### ACTIVITY
Omit all images, then repeat exactly the lines below from the one containing "How do I perform: Click" through the one containing "You are a computer-use", both ends included.

Saved data entries:
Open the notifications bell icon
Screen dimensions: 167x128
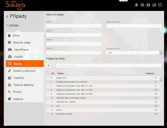pyautogui.click(x=136, y=5)
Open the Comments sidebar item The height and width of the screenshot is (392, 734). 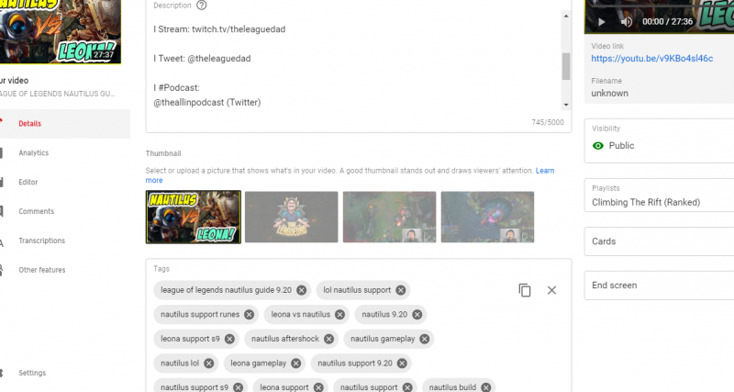coord(34,211)
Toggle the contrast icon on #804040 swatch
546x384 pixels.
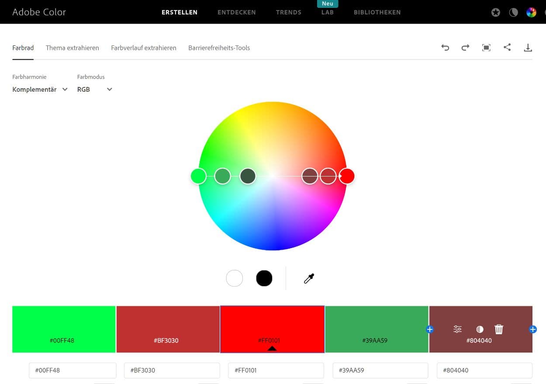(x=480, y=329)
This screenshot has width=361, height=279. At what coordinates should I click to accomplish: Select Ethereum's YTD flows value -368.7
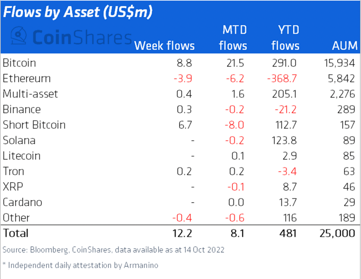tap(282, 79)
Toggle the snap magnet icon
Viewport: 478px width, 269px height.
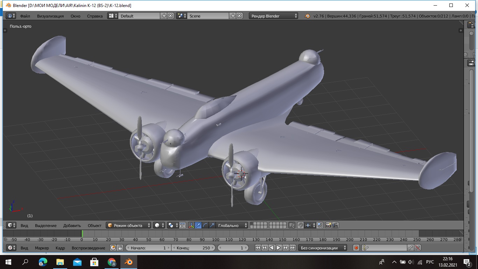[x=300, y=225]
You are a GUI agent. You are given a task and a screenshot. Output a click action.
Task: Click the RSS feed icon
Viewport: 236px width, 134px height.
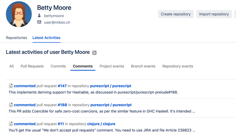[x=94, y=53]
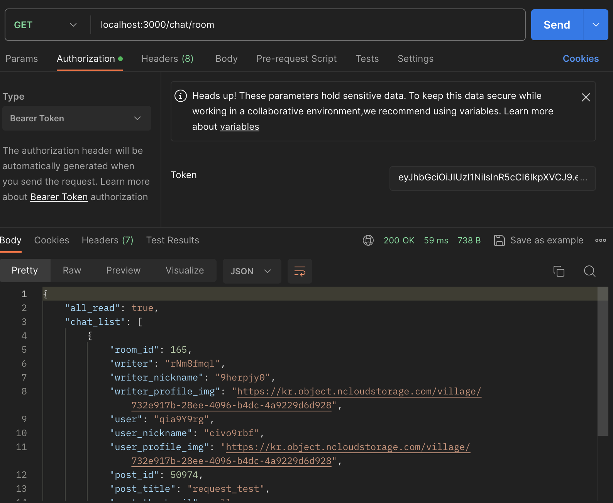Image resolution: width=613 pixels, height=503 pixels.
Task: Click the Send button
Action: (557, 25)
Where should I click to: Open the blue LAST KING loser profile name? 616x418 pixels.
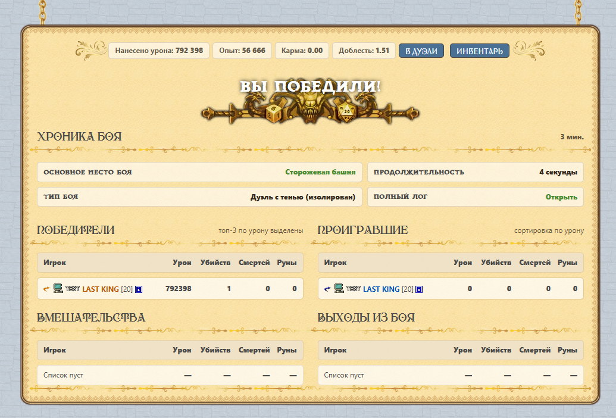click(x=381, y=289)
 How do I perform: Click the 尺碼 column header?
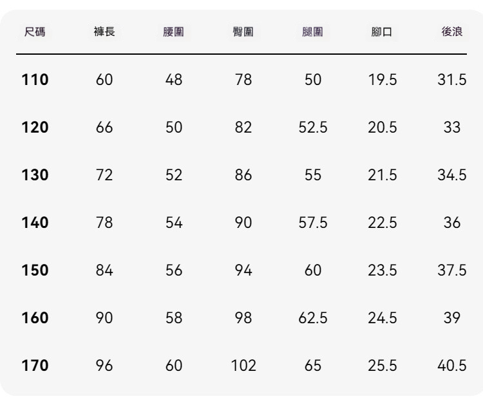[x=35, y=32]
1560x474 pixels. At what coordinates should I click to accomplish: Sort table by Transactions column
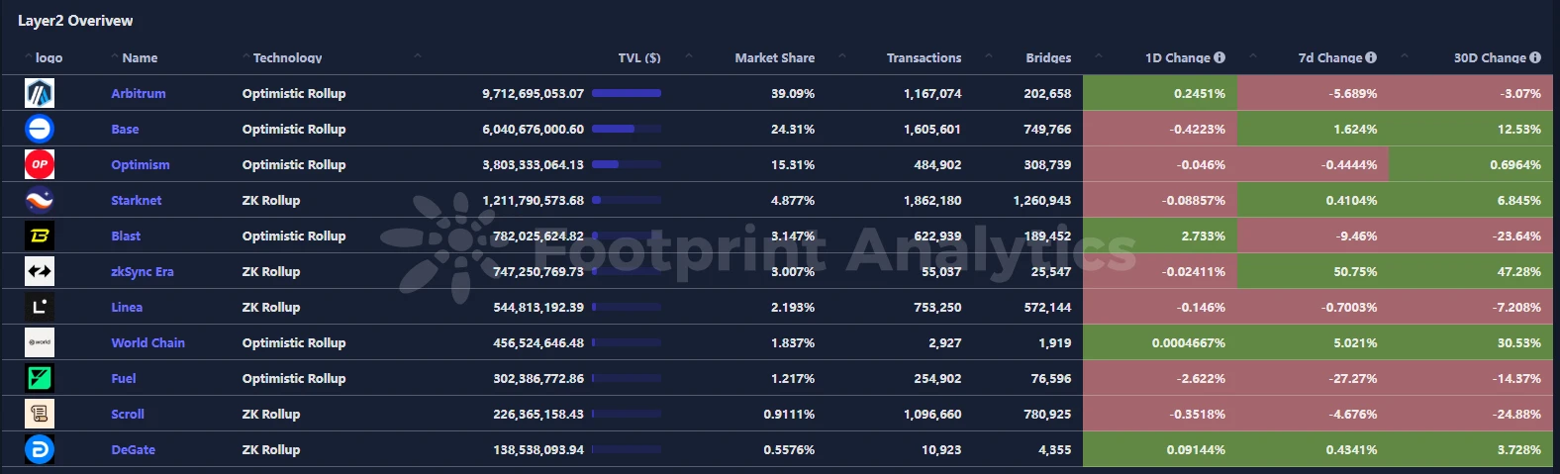pos(924,58)
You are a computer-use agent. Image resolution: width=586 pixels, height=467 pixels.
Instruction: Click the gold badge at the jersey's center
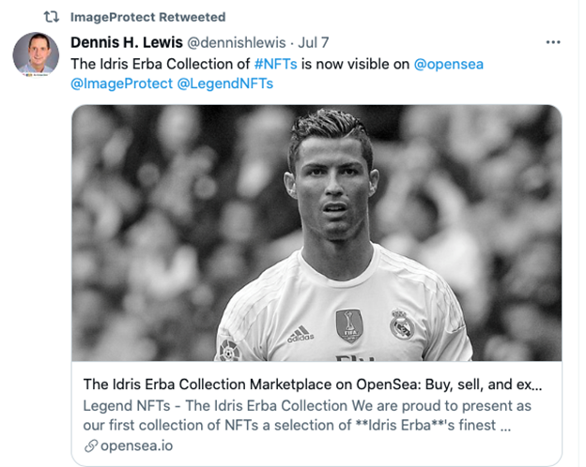pyautogui.click(x=348, y=324)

### EXERCISE RESPONSE
 How do I perform: Click the 尺碼 column header?
[x=35, y=32]
1560x474 pixels. At what coordinates should I click to accomplish: Sort table by Transactions column
pos(924,58)
You are a computer-use agent. Image resolution: width=586 pixels, height=467 pixels.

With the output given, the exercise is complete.